| EXCERPT TO READ |
Segment Open

Less than 100 yards away, in a garden filled with sculptures, an artist named Gabriel was enjoying the cool of the early evening with a friend.
The noise of the blast deafened the ears and its shock wave jarred the stomach, says Gabriel, who wouldn't give his second name.
The two men sensed there were casualties and ran toward the scene. The smell of explosive filled the air.
Silence descended. "It was quiet like a desert," says Gabriel. All traffic had stopped. Everyone who could had fled. Those who couldn't - the dead and the wounded - lay on the ground.
Then Shamir stepped out of her station wagon, its windows shattered, its sides punctured. Blood from a wound on the back of her head was staining her white shirt.
Inexplicably she left her sandals in the car and walked barefoot on broken glass to reach her son and get him out of the car seat. He was screaming that he couldn't see.
Security guards and soldiers soon reached her and took care of the boy, who was unhurt except for a scratch above his eye.
Gabriel and his friend, a medic in Israel's military reserves, helped Shamir until emergency teams arrived. She and a half-dozen others were hospitalized with serious injuries.

Segment Closed

| DATA SUPPLIED |
Segment Open

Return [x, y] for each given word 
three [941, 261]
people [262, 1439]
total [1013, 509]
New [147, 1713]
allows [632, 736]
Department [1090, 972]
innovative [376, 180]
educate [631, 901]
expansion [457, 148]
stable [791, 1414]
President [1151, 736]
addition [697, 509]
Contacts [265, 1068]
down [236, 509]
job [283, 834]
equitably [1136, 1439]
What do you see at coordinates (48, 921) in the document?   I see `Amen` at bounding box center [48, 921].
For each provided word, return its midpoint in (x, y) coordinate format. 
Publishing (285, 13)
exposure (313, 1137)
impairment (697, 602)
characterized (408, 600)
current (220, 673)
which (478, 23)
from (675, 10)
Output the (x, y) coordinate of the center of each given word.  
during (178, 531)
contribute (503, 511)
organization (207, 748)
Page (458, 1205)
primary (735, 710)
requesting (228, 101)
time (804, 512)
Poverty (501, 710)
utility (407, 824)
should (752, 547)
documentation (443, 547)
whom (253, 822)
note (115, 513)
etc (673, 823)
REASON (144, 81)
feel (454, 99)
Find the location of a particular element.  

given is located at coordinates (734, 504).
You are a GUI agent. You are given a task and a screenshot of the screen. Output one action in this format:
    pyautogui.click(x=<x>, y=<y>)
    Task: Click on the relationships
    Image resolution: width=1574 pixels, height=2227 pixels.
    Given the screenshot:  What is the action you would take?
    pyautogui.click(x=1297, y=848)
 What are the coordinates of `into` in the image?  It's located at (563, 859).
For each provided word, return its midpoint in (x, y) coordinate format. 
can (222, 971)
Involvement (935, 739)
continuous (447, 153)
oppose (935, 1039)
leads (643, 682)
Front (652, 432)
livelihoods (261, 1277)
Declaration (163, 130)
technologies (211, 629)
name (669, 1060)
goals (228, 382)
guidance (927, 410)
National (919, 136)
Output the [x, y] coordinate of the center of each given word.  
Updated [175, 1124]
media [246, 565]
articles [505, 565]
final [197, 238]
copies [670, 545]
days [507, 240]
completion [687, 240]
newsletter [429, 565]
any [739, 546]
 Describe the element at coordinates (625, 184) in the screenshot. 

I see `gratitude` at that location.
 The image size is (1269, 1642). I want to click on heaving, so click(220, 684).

Segment Closed

| REQUIRED TASKS |
1. List each person or group that the account of the blast says reached Shamir or helped her or her son.
2. According to the account of the blast, how far from the scene was the garden where Gabriel was sitting?
3. Copy the account of the blast word for word, from "Gabriel and his" to "with serious injuries.".

| RESPONSES TO THE TASKS |
1.
- Security guards
- Soldiers
- Gabriel
- Gabriel's friend, a medic in Israel's military reserves

2. Less than 100 yards away.

3.
Gabriel and his friend, a medic in Israel's military reserves, helped Shamir until emergency teams arrived. She and a half-dozen others were hospitalized with serious injuries.